Thankfully I've gotten past my blind Obama obsession of the pre- and post-election period. (Not that it wasn't a lucrative period... it got me on the front page of the Paris metro! Sure, it was by mildly drunk yelling and screaming, but it worked) This is to say that my Obama obsession is now actually capable of some iota of critical thinking. So, when I got the news (from my mother, via gushing email [even though I was the one who blackmailed her into voting Dem]) that Obama won the Nobel Peace Prize, I was skeptical. I did a double take and rolled my eyes. Ok Europe, we get it.

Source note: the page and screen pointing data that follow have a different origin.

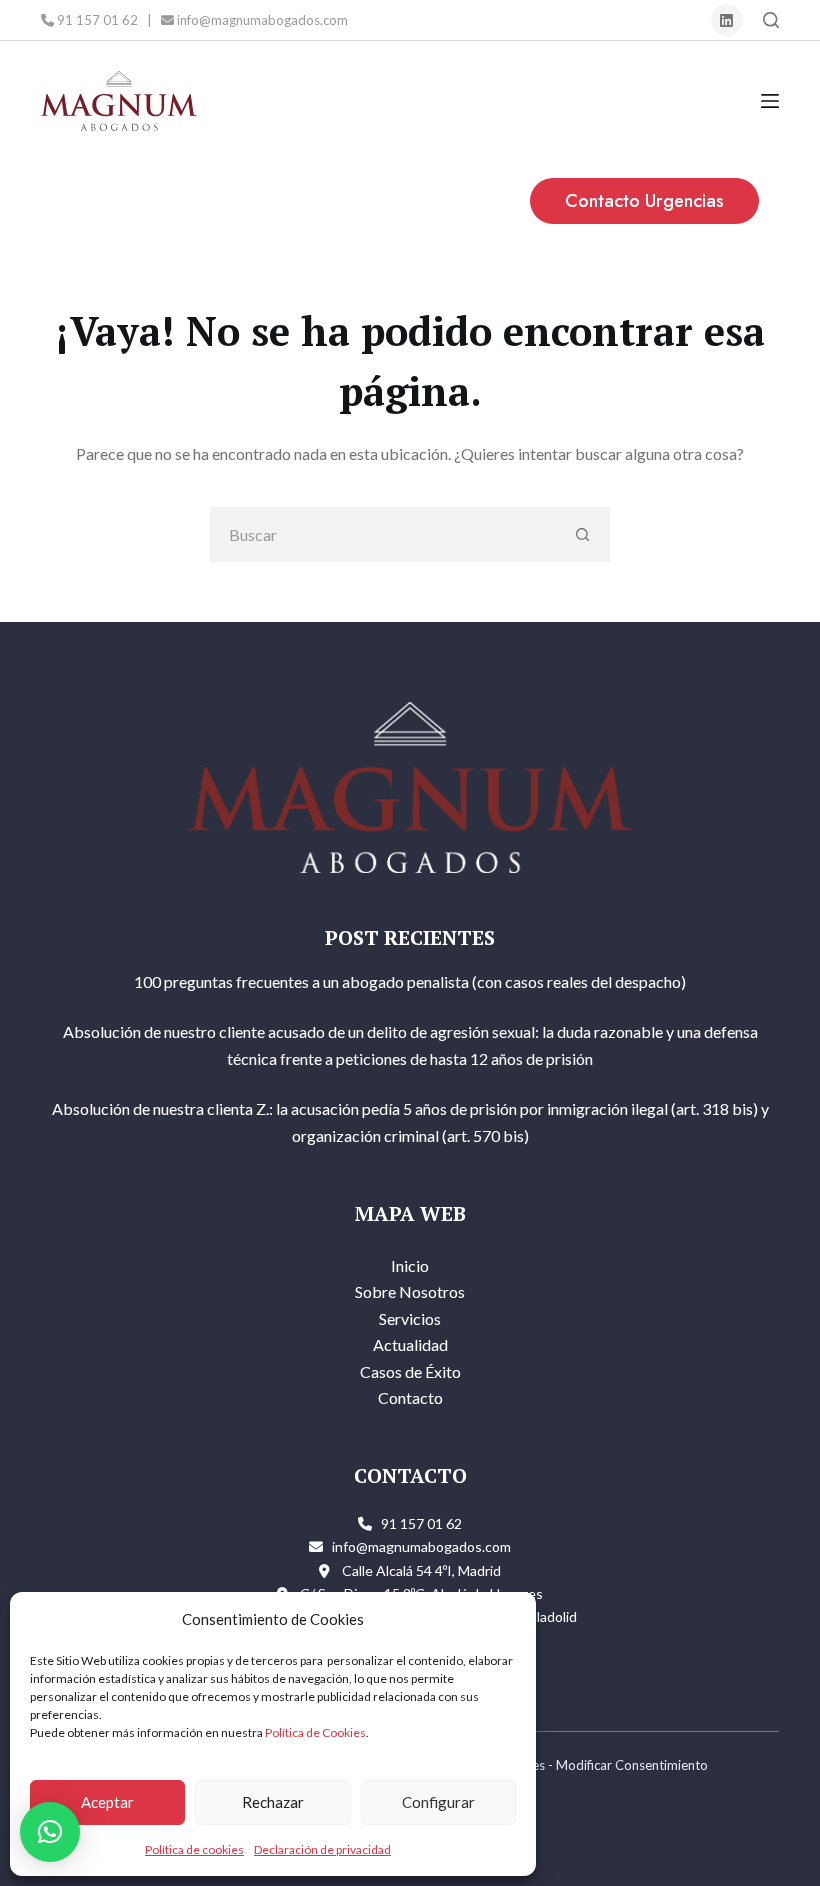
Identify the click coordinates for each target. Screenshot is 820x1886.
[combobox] (383, 534)
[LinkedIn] (727, 20)
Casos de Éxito (410, 1371)
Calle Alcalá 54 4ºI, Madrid (421, 1570)
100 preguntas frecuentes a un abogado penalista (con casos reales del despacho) (410, 981)
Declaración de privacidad (322, 1849)
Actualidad (410, 1344)
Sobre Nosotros (410, 1291)
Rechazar (273, 1802)
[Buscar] (771, 20)
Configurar (438, 1802)
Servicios (410, 1318)
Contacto (410, 1397)
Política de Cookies (315, 1732)
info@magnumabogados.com (261, 20)
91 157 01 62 (96, 20)
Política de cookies (194, 1849)
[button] (50, 1832)
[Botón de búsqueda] (582, 534)
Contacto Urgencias (644, 201)
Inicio (410, 1265)
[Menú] (770, 101)
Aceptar (107, 1802)
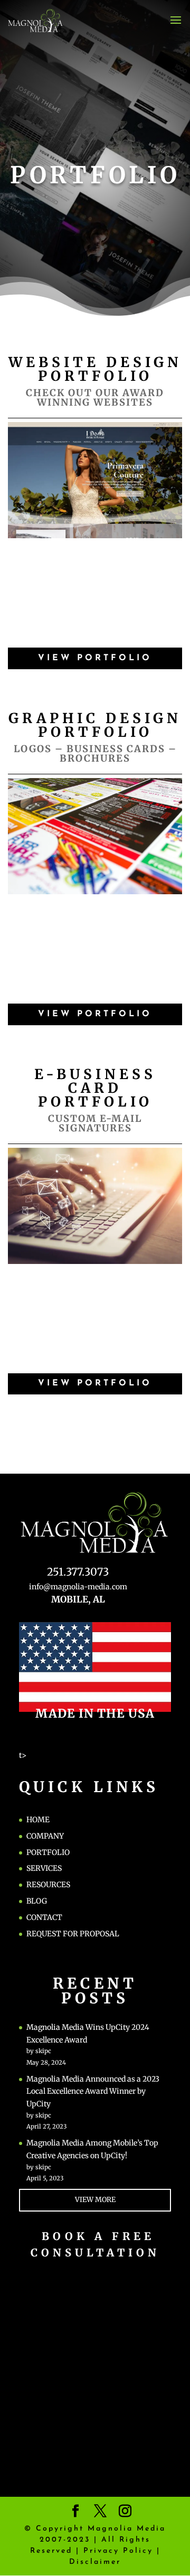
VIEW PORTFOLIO (95, 658)
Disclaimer (95, 2562)
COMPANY (45, 1836)
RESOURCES (48, 1884)
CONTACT (44, 1917)
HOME (38, 1819)
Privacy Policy (118, 2551)
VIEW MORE (95, 2199)
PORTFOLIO (48, 1852)
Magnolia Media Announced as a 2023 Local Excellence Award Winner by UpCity (92, 2091)
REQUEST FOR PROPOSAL (72, 1933)
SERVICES (44, 1868)
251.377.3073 (78, 1571)
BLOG (36, 1901)
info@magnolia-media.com (78, 1586)
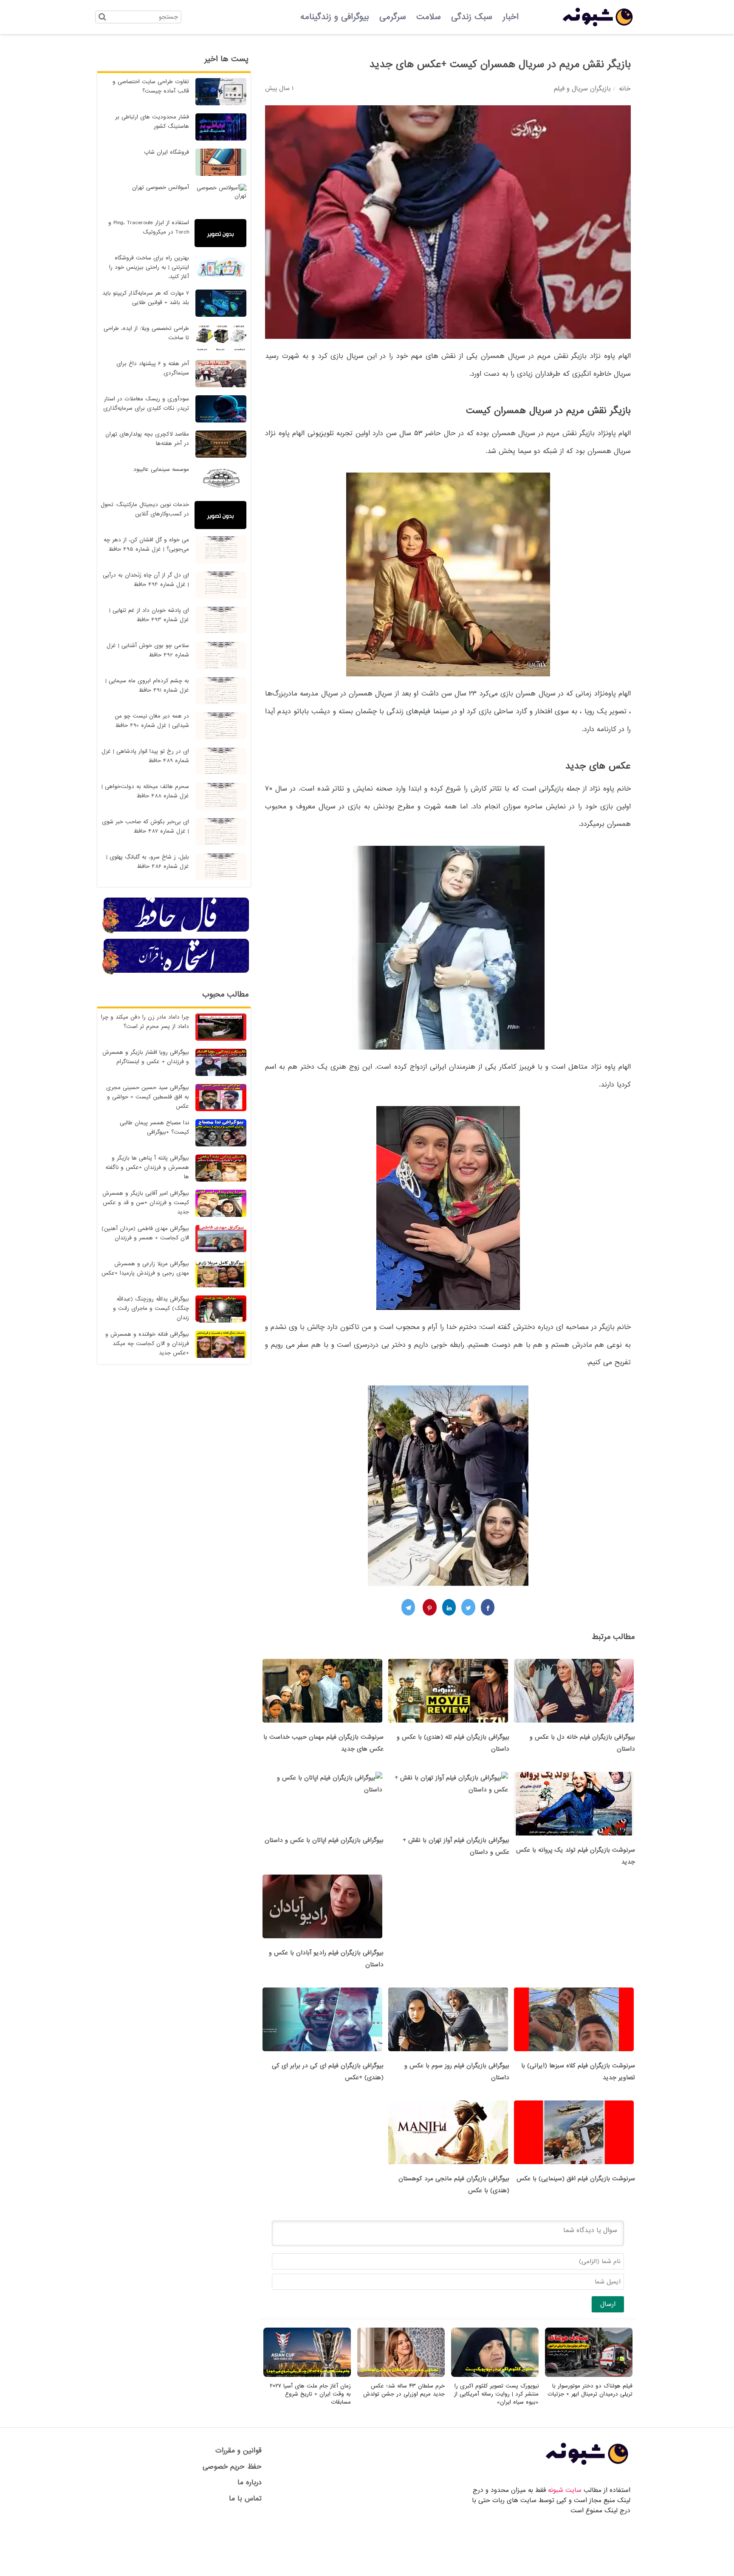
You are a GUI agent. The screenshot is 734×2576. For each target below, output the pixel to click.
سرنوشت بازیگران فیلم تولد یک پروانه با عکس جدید (575, 1856)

You love the guy.
Then this weekend, during a particularly late Philly night I stayed up to watch Cornel West on Real Time with Bill Maher. And Princeton's Professor West made an excellent point: with the Peace prize now permanently attached to Obama's name, he would be less likely to gravitate towards the political center the way he seems to be doing presently. With the Peace prize, Obama can hardly turn into a war president: he has Nelson Mandela to look up to!
One New York Times article said the same thing, in a roundup of the day's blogs:
The Peace Prize Committee, made up of Norwegians, appeared to have anticipated criticism of their choice. (The other Nobel prizes are awarded by a Swedish committee.) The Committee Chairman Thorbjorn Jagland said the prize was often used to encourage laureates rather than reward them for their achievements.
Encourage! Yes. Yes, perhaps I finally understand their decision. Which is not to say that perhaps others are more deserving. But it is, at the very least, understandable. West also made the point that the Nobel Prize is a symbol of how the world perceives Obama, which is true. As another blogger noted,
This Nobel Prize was an investment in future world peace — a bet that by lending some support to the leader of the free world, that leader would be able to achieve something.
So that's that. Let's just hope this Norwegian ploy works. Also, Cornel West is awesome, and a badass. I could listen to him lecture for hours.